(WORK TO BE COMPLETED): Only lines with the string "formatting" are wanted. Pull them out of the data.
***** MATERIAL PROVIDED *****
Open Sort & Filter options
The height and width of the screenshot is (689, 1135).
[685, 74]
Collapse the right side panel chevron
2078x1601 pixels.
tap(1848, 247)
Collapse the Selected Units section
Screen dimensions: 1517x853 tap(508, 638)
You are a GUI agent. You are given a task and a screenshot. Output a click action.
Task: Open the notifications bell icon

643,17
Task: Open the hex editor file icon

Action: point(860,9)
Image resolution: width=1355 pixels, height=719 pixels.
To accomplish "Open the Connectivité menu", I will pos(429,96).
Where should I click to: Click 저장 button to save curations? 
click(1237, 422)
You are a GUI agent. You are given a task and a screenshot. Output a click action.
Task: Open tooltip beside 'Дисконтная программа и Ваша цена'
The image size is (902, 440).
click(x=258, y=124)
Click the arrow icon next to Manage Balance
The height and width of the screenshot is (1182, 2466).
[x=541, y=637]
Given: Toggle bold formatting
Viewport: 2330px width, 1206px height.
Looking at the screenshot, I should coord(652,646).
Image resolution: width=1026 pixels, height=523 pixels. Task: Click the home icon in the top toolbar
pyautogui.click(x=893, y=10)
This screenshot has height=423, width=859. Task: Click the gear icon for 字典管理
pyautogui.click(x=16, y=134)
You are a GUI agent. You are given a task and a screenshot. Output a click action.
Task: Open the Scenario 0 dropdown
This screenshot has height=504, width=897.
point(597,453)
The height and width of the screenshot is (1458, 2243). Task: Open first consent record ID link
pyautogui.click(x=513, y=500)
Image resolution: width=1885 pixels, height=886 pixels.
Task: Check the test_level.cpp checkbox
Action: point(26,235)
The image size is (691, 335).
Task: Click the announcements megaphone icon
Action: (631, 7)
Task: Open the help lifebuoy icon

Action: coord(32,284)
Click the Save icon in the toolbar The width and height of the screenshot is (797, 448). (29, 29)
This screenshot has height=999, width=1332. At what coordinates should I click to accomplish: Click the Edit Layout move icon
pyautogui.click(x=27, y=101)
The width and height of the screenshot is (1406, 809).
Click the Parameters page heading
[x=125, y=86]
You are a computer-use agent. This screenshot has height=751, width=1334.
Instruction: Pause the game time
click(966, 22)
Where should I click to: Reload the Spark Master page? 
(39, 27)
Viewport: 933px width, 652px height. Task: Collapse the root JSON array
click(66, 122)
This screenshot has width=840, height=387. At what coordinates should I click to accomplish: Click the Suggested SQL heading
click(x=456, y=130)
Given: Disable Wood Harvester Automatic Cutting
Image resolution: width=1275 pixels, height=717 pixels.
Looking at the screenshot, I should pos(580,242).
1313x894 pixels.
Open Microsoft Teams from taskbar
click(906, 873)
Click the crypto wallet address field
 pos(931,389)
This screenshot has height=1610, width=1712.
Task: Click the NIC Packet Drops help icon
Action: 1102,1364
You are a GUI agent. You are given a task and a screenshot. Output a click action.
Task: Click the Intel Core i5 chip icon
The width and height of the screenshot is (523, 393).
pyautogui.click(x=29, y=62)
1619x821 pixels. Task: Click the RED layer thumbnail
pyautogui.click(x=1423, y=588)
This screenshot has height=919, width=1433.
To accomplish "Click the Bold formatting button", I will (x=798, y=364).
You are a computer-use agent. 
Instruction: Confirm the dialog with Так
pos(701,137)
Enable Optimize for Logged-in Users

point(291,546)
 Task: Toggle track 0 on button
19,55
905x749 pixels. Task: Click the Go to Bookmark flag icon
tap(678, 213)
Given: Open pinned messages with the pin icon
*****
(RESPONSE TO THE EXERCISE):
Given: Toggle bold formatting
To accomplish "Click the Bold formatting button", I will (x=798, y=364).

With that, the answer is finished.